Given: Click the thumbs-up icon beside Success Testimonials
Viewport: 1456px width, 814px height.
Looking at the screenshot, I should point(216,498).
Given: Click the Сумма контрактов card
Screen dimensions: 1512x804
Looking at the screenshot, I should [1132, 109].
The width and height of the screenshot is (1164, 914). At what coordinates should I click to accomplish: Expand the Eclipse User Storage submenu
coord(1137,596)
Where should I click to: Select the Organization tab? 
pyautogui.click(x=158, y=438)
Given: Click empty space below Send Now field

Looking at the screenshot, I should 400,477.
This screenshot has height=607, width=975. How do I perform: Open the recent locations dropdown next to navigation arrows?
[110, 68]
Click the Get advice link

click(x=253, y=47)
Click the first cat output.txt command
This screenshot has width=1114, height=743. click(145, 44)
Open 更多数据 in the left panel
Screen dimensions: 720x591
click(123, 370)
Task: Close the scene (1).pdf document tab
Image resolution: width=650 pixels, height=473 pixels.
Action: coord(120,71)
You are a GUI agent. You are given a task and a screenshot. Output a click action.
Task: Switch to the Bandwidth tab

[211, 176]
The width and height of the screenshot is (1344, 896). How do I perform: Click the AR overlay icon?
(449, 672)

====

== EXERCISE PROMPT ==
Give every record again, exactly as it appears.

== ANSWER BOX ==
Given: Click the thumbs-up icon beside Success Testimonials
Viewport: 1456px width, 814px height.
Looking at the screenshot, I should point(216,498).
Given: Click the Сумма контрактов card
Screen dimensions: 1512x804
Looking at the screenshot, I should [1132, 109].
The width and height of the screenshot is (1164, 914). At what coordinates should I click to accomplish: Expand the Eclipse User Storage submenu
coord(1137,596)
Where should I click to: Select the Organization tab? 
pyautogui.click(x=158, y=438)
Given: Click empty space below Send Now field

Looking at the screenshot, I should 400,477.
This screenshot has height=607, width=975. How do I perform: Open the recent locations dropdown next to navigation arrows?
[110, 68]
Click the Get advice link

click(x=253, y=47)
Click the first cat output.txt command
This screenshot has width=1114, height=743. click(145, 44)
Open 更多数据 in the left panel
Screen dimensions: 720x591
click(123, 370)
Task: Close the scene (1).pdf document tab
Image resolution: width=650 pixels, height=473 pixels.
Action: coord(120,71)
You are a GUI agent. You are given a task and a screenshot. Output a click action.
Task: Switch to the Bandwidth tab

[211, 176]
The width and height of the screenshot is (1344, 896). How do I perform: Click the AR overlay icon?
(449, 672)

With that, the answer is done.